An asthma disease management program designed specifically for low-income patients experiencing significant adverse events can improve health outcomes substantially, while lowering costs. The Virginia Health Outcomes Partnership aimed to help physicians in a fee-for-service primary care case management program manage asthma in Medicaid recipients. Approximately one-third of physicians treating asthma in an area designated as the intervention community volunteered to participate in training on disease management and communication skills. This large-scale study discovered that the rate of emergency visit claims for patients of participating physicians who received feedback reports dropped an average of 41% from the same quarter a year earlier, compared to only 18% for comparison community physicians. Although only a third of the intervention community physicians participated in the training, emergency visit rates for all intervention community physicians nonetheless declined by 6% relative to the comparison community among moderate-to-severe asthma patients when data for participating and nonparticipating physicians were combined. At the same time, the dispensing of some reliever drugs recommended for asthma increased 25% relative to the comparison community. A cost-effectiveness analysis projected direct savings to Medicaid of $3 to $4 for every incremental dollar spent providing disease management support to physicians. The results of this study demonstrate the potential this program offers, especially for Medicaid programs in other states that want to improve the care of their primary care case management networks and, at the same time, manage costs.

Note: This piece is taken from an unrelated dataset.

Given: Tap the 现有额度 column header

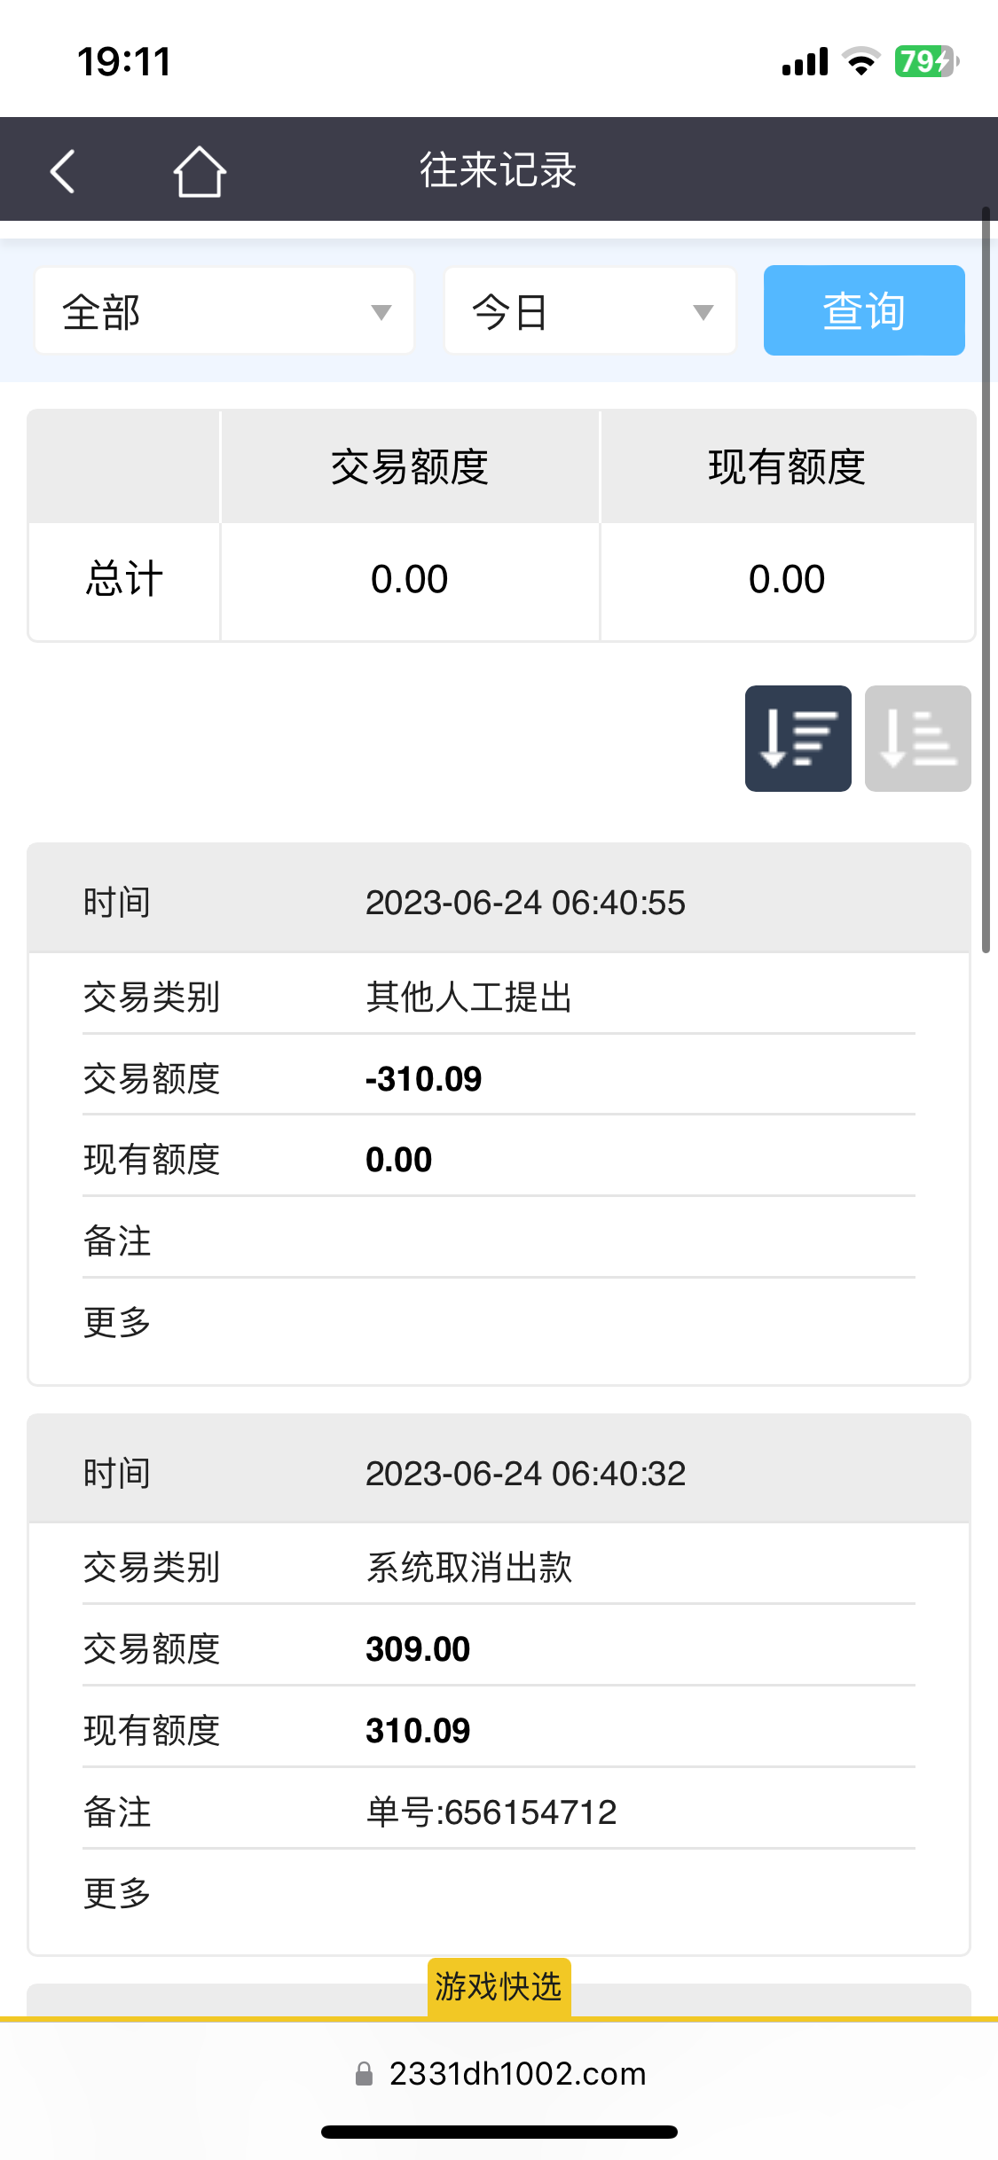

一个专门为经历重大不良事件的低收入患者设计的哮喘疾病管理项目,在降低成本的同时,可以显著改善健康结果。弗吉尼亚健康结果合作组织旨在帮助按服务收费的初级保健病例管理项目中的医生管理医疗补助接受者的哮喘。在指定为干预社区的地区,约三分之一治疗哮喘的医生自愿参加疾病管理和沟通技能培训。这项大规模研究发现,收到反馈报告的参与项目医生的患者的急诊就诊索赔率,与一年前同一季度相比平均下降了41%,而对照社区医生的这一比例仅为18%。尽管只有三分之一的干预社区医生参加了培训,但在将参与培训和未参与培训的医生的数据合并后,中度至重度哮喘患者中,所有干预社区医生的急诊就诊率相对于对照社区仍下降了6%。与此同时,相对于对照社区,一些推荐用于哮喘的缓解药物的配给量增加了25%。成本效益分析预计,为医生提供疾病管理支持,每增加一美元支出,医疗补助可直接节省3至4美元。这项研究的结果证明了该项目的潜力,特别是对于其他希望改善其初级保健病例管理网络护理并同时控制成本的州的医疗补助项目。